EL-P’s “Cancer 4 Cure,” drowned in sound, produced in a way that echoes the claustrophobic, paranoid lyrics they provide background for. He drops pop culture references faster than any other MC around today, and spurts disdain for every other person in the world with zero afterthought. These themes have persisted throughout EL-P’s body of work, but here they mix with sentiments of death and isolation, ones that have recently been echoed by several other artists who once called Def Jux home.

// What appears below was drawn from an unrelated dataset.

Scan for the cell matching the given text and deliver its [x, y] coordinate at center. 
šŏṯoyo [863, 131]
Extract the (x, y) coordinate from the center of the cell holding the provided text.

Killer Mike’s “R.A.P. Music” re-treads ground left untouched for years – politically driven, socially conscious hip-hop. EL-P, taking the helm of producer, mixes his own style with Killer Mike’s more traditional southern stylings. Mike, a long under-appreciated MC with roots in the Atlanta scene that produced artists like OutKast and The Goodie Mob, spits lyrics infused with as much political weight as early albums by Public Enemy and NWA. He lets everyone know early on that he “don’t make rap music, this is R.A.P.,” an acronym he devised for Rebellious African People. By the end of the record Mike has called out the war on drugs, compared Ronald Reagan to the devil, and explained how much of American music was pioneered and matured by african americans. It’s hip-hop’s sendup, a prediction that, one day, this music will be viewed with the same level of awe as any other.
Aesop Rock, one of the many artists displaced at the close of Def Jux, has long been praised for his lyrical deftness. He has always been able to somehow be clear and abstract simultaniously, and throws out so many complex words so fast, listeners often lose track of what’s going on at any given moment.On “Skelethon” his endeavor from 2012, Aesop spends much of his time angry or depressed. Much of the album is very isolationist, without any guest appearances from other rappers, and themes of death and loneliness which permeate the entire work. His frustration with the current scene of hip-hop, his identification with young adults who are just finding their own identity in music, and by the end, a serious critique of his own shortcomings make this a truly unique album, one where the artist faces his shortcomings head on instead of constantly hiding from them.
In any other genre, none of these albums would be particularly noteworthy – even hip-hop has seen hints of these emotionally honest, self conscious stylings in its past. The difference here is who’s making it. Each of these artists have grown up in a world where hip-hop has always existed. They remember when The Wu-Tang Clan first released “Enter The Wu Tang: 36 Chambers.” They all bought Public Enemy’s “It Takes a Nation of Millions to Hold Us Back” when it was first released. They came of age as hip-hop did, and now can successfully re-define the genre without seeming preachy or disingenuous. They’ve taken hip-hop, a genre they’ve loved for years, and turned it into a genre that is as much about self expression as any other. If this trend continues, we wont be listening to hip-hop about cars and money in 5 years time – we’ll be listening to hip-hop that is just as un-guarded and emotionally honest as music of any other genre.